Start of Recorded data
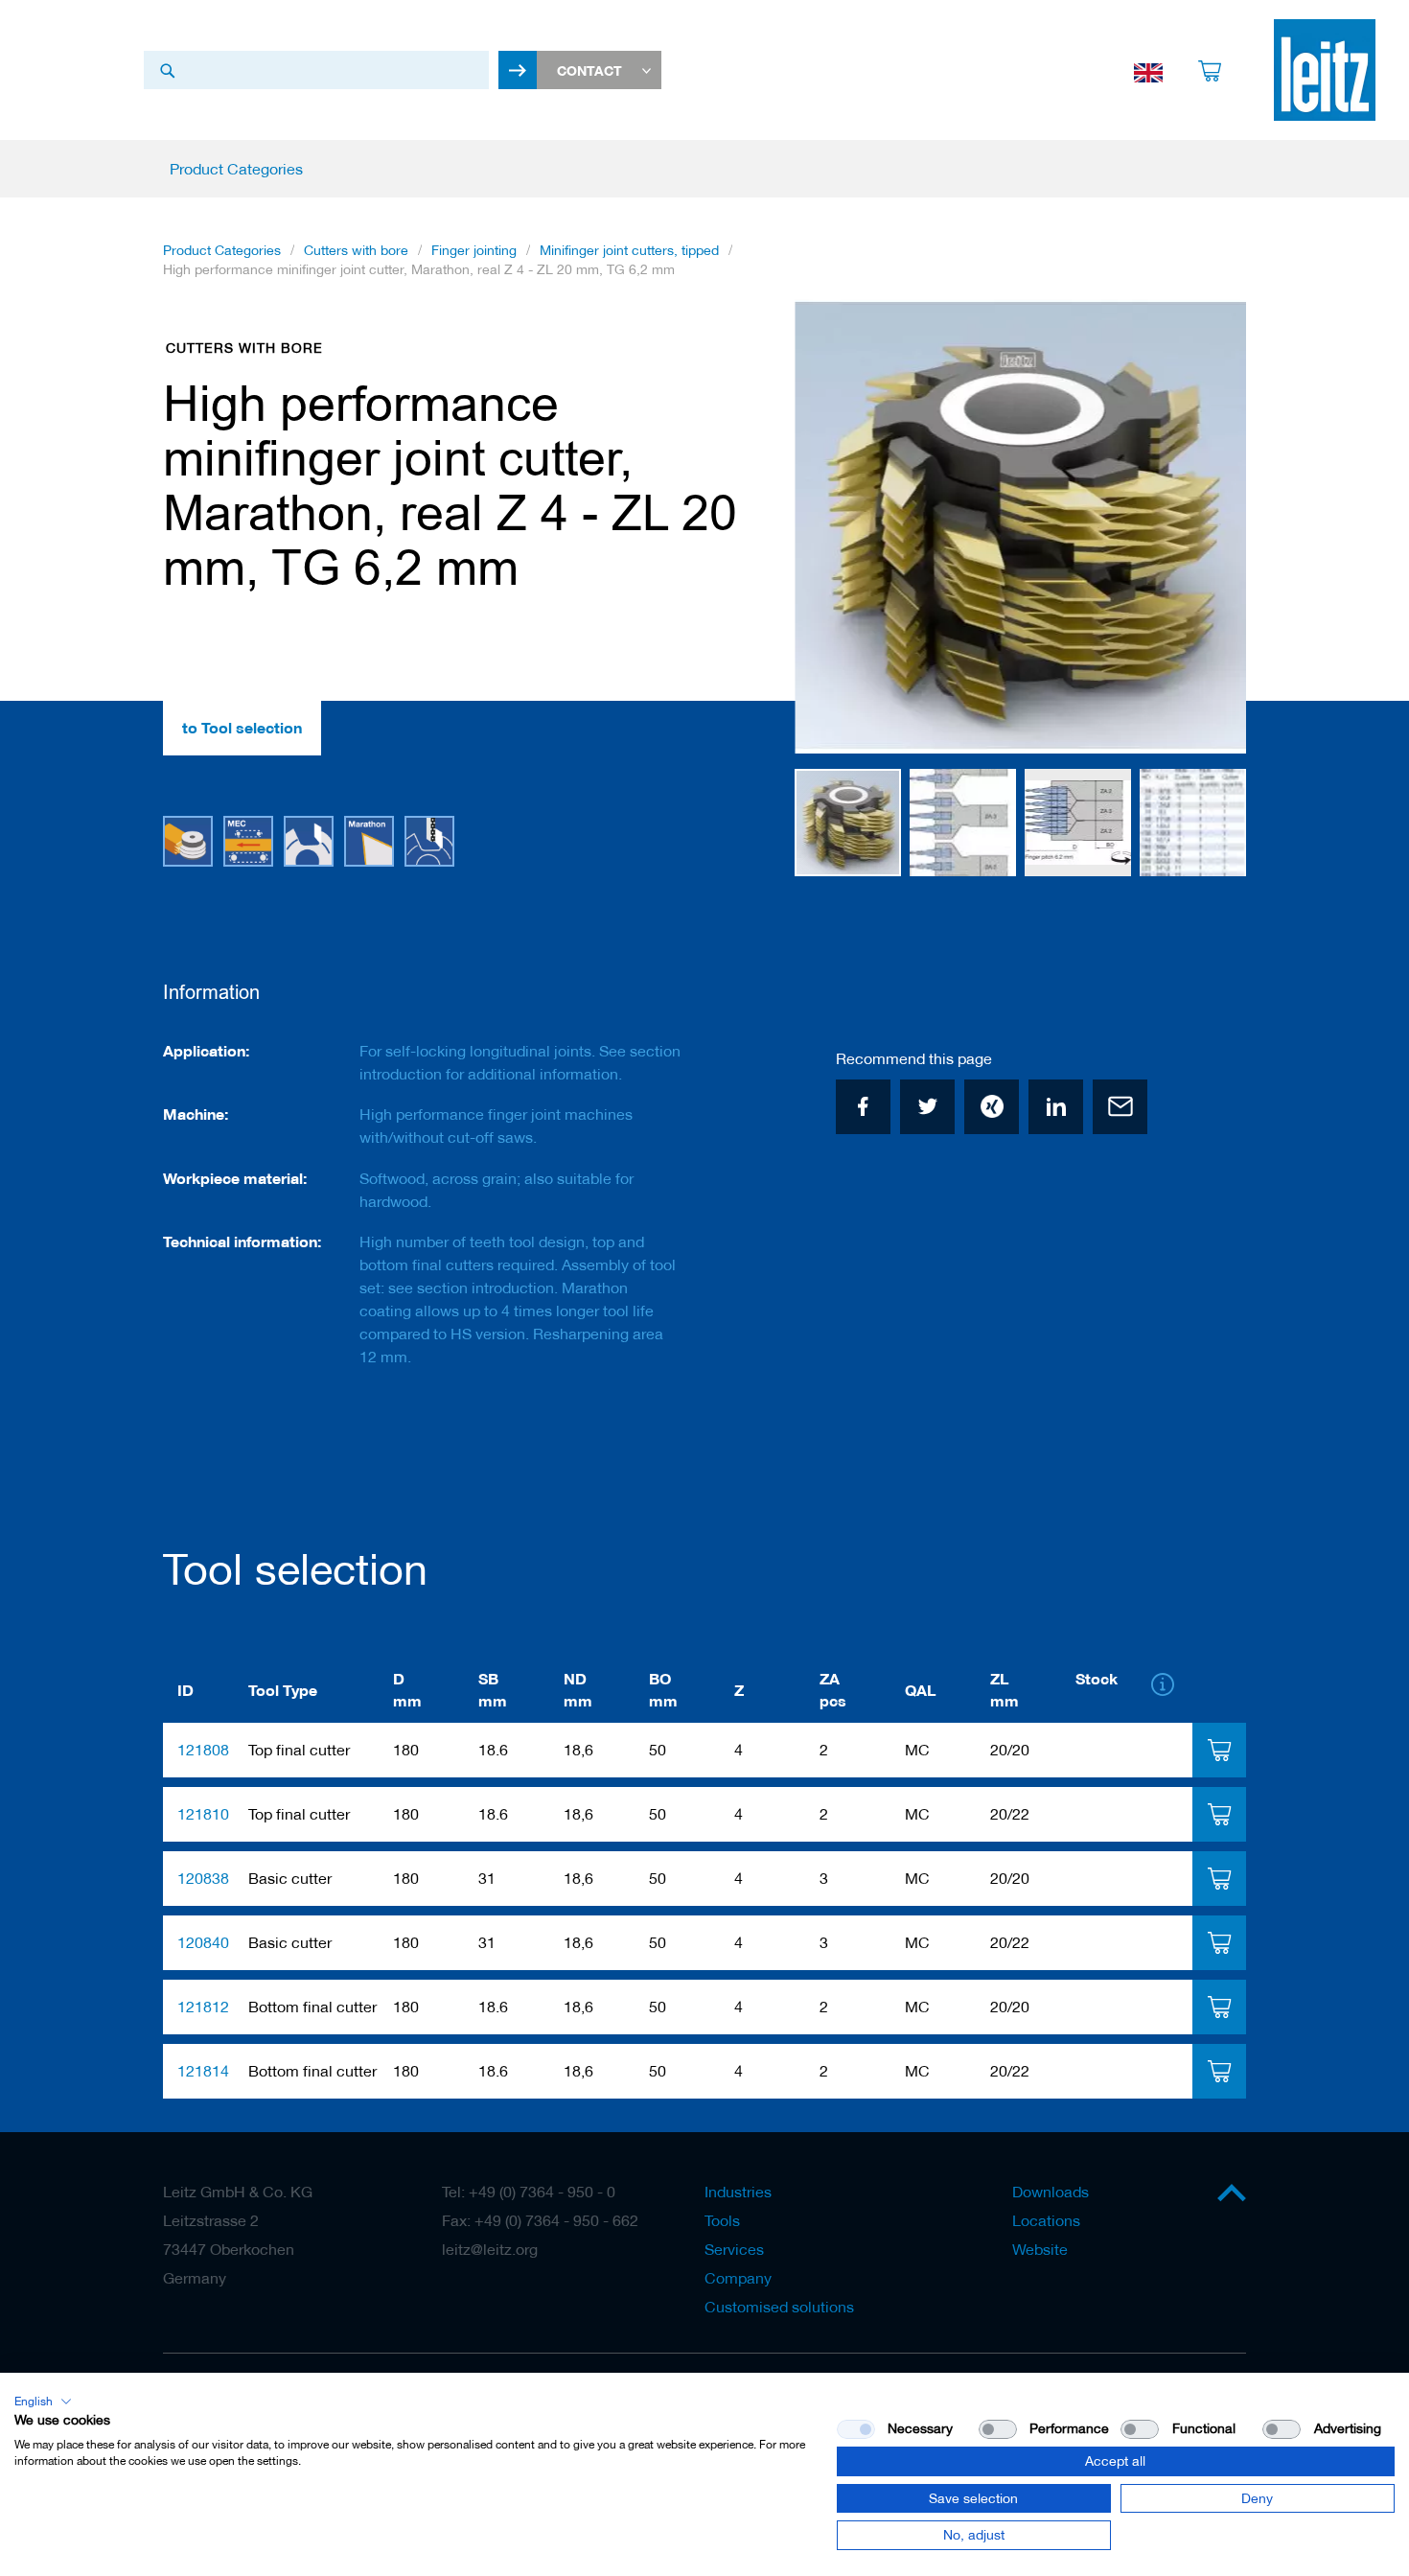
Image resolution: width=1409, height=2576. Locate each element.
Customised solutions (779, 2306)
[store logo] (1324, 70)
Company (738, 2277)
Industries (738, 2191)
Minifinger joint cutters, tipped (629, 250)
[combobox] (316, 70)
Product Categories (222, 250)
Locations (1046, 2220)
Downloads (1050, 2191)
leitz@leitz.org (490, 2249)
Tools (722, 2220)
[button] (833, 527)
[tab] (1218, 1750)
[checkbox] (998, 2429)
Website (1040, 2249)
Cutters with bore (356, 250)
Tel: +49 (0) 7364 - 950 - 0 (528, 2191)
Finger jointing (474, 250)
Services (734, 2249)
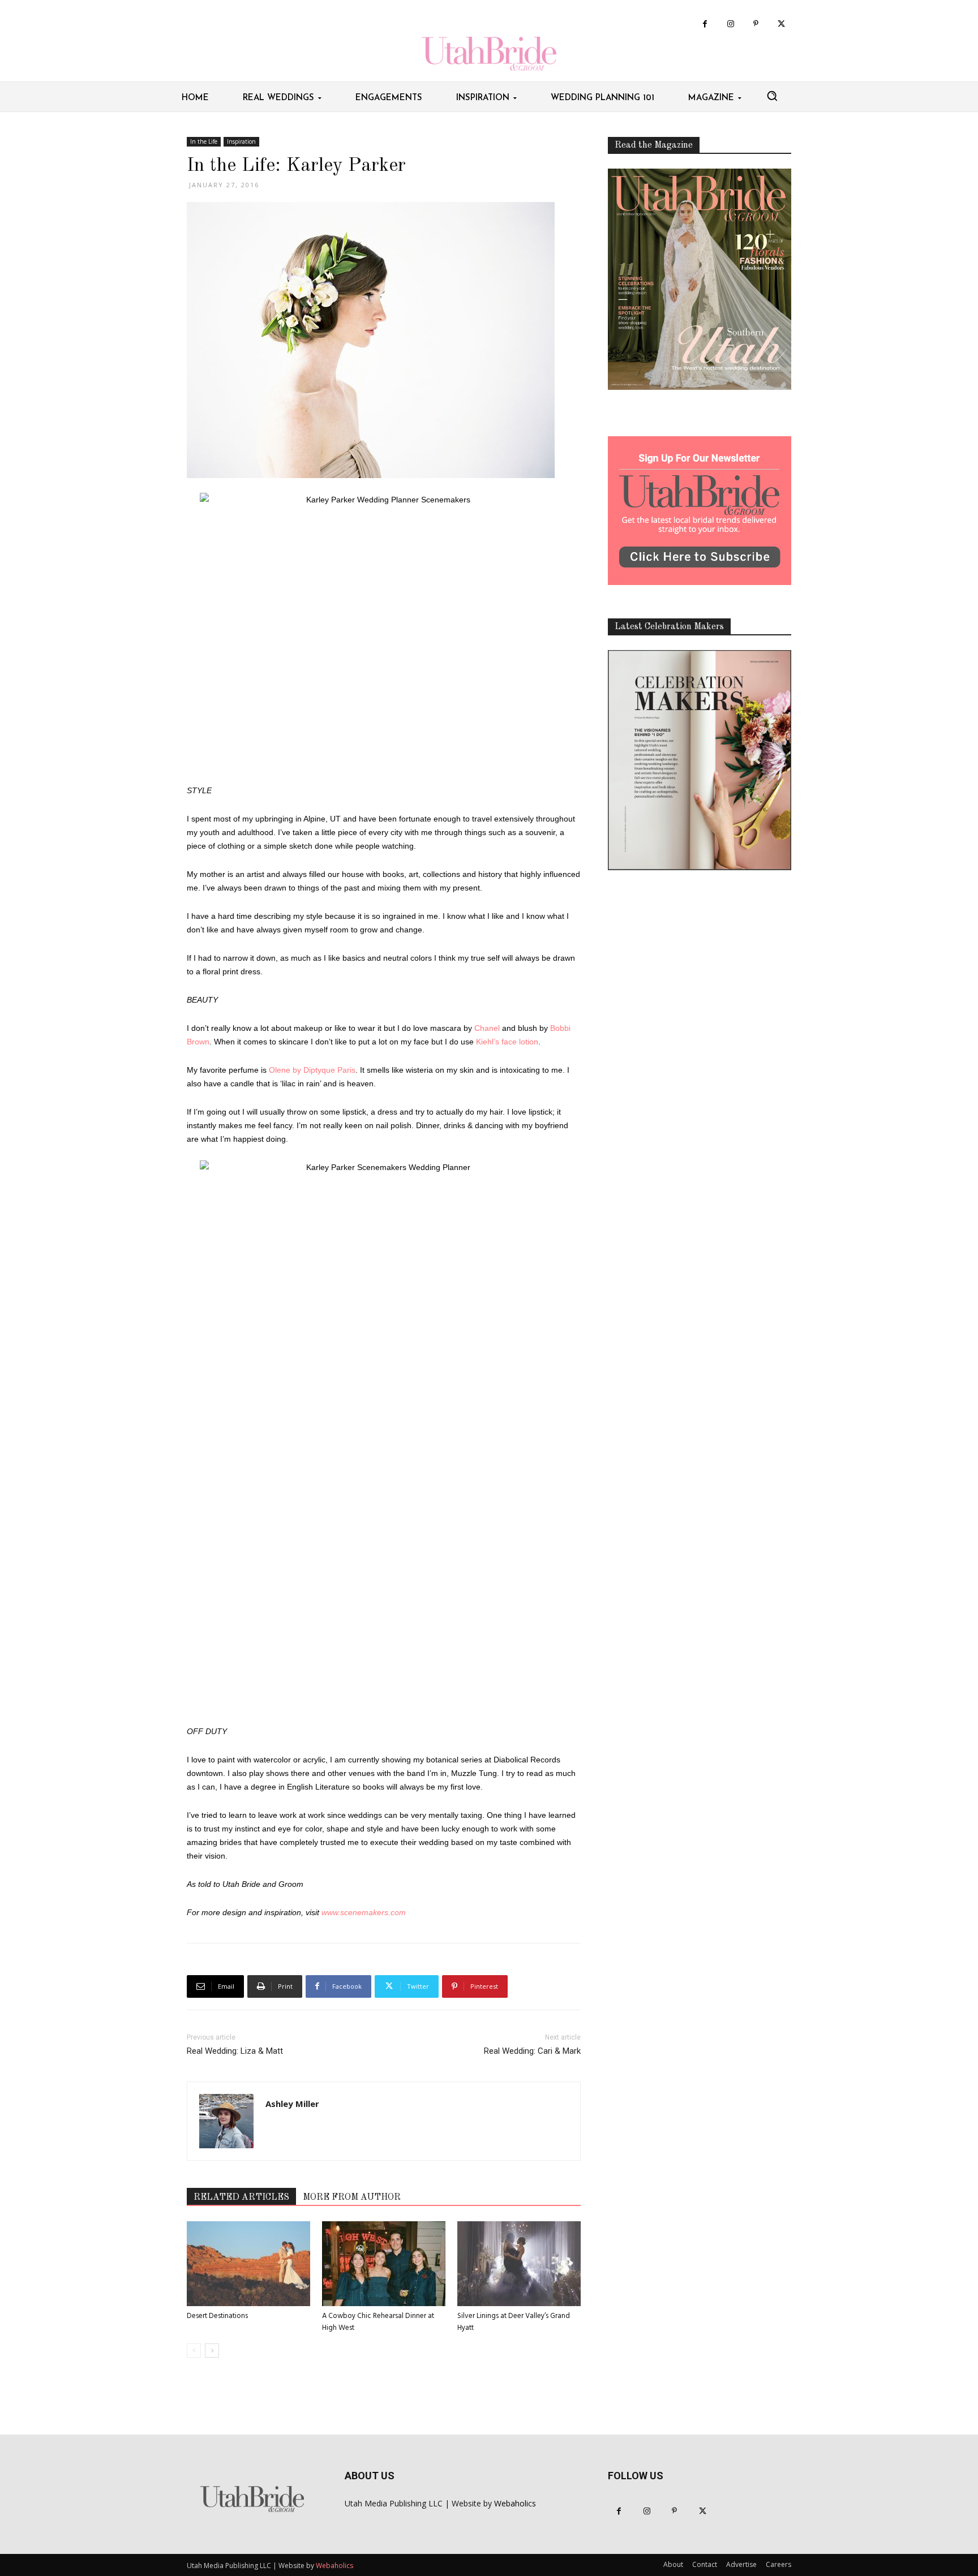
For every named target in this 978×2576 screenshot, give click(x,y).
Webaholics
End of Recorded data
[Task objective] Write the records out again in full, exactly, and skip every picture.

[Exercise solution]
Image resolution: width=1409, height=2576. Locate each element.
Customised solutions (779, 2306)
[store logo] (1324, 70)
Company (738, 2277)
Industries (738, 2191)
Minifinger joint cutters, tipped (629, 250)
[combobox] (316, 70)
Product Categories (222, 250)
Locations (1046, 2220)
Downloads (1050, 2191)
leitz@leitz.org (490, 2249)
Tools (722, 2220)
[button] (833, 527)
[tab] (1218, 1750)
[checkbox] (998, 2429)
Website (1040, 2249)
Cutters with bore (356, 250)
Tel: +49 (0) 7364 - 950 - 0 (528, 2191)
Finger jointing (474, 250)
Services (734, 2249)
For every named target in this 978×2576 screenshot, give click(x,y).
Webaholics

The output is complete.